=== EXCERPT ===
But after adjustment for number of patients per resident, errors not increased with ≤16-hour shifts
FRIDAY, June 26, 2020 (HealthDay News) — Resident physicians randomly assigned to schedules that eliminate extended shifts during their intensive care unit rotation make more serious errors than those with extended shifts, according to a study published in the June 25 issue of the New England Journal of Medicine.
Christopher P. Landrigan, M.D., M.P.H., from Brigham and Women’s Hospital in Boston, and colleagues conducted a multicenter crossover trial comparing two schedules for pediatric resident physicians during their intensive care unit rotations: extended-duration work schedules that included shifts of ≥24 hours (control), and schedules that eliminated extended shifts and cycled resident physicians through day and night shifts of ≤16 hours (intervention).

(Collected data)
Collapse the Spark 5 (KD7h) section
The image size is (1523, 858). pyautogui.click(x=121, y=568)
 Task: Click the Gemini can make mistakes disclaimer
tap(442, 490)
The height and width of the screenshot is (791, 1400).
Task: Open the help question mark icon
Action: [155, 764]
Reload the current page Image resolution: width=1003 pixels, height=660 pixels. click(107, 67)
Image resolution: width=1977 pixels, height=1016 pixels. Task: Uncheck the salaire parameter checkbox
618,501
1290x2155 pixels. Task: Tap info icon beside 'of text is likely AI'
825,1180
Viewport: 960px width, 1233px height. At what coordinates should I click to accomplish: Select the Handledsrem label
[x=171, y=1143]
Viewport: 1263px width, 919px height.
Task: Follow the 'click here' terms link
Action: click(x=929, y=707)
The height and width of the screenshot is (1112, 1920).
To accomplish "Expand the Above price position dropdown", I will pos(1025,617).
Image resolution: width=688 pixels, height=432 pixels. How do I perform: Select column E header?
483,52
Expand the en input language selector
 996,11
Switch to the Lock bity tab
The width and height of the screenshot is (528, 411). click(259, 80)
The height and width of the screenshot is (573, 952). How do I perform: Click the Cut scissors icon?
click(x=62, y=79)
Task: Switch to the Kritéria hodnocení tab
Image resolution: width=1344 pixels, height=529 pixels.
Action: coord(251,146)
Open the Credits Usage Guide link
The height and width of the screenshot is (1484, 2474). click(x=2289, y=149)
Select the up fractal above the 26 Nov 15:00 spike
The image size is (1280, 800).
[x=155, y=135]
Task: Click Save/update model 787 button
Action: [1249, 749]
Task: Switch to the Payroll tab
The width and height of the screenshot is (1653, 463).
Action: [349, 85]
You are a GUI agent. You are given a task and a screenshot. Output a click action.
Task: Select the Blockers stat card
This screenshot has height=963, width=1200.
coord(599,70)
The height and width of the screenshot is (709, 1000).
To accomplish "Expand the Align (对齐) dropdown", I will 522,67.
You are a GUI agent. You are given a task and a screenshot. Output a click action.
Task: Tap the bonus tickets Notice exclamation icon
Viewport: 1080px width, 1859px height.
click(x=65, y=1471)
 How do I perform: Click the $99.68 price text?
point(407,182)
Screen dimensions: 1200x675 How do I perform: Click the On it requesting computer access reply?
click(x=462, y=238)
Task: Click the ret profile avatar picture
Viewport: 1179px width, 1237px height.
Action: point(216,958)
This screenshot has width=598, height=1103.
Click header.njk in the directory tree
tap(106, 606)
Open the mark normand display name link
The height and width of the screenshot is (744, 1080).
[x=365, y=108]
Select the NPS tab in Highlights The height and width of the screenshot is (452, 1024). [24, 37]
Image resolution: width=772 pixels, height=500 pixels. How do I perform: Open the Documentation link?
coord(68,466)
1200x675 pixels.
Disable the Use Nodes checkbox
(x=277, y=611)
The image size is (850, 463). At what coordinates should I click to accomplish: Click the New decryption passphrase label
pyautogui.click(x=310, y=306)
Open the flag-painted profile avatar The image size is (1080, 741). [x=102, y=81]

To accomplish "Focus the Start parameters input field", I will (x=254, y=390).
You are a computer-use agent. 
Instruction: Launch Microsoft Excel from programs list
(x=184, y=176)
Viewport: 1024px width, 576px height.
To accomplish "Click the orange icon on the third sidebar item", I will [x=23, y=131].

=== YOUR TASK ===
Summarize the news report on resident physician shift schedules in two sentences.

=== TASK RESPONSE ===
Christopher P. Landrigan of Brigham and Women's Hospital in Boston and colleagues ran a multicenter crossover trial in which pediatric resident physicians on intensive care unit rotations were randomly assigned to either extended-duration schedules with shifts of 24 hours or more or schedules that cycled them through day and night shifts of 16 hours or less. According to the study in the June 25 issue of the New England Journal of Medicine, residents on the schedules without extended shifts made more serious errors, but after adjustment for the number of patients per resident, errors were not increased with the shorter shifts.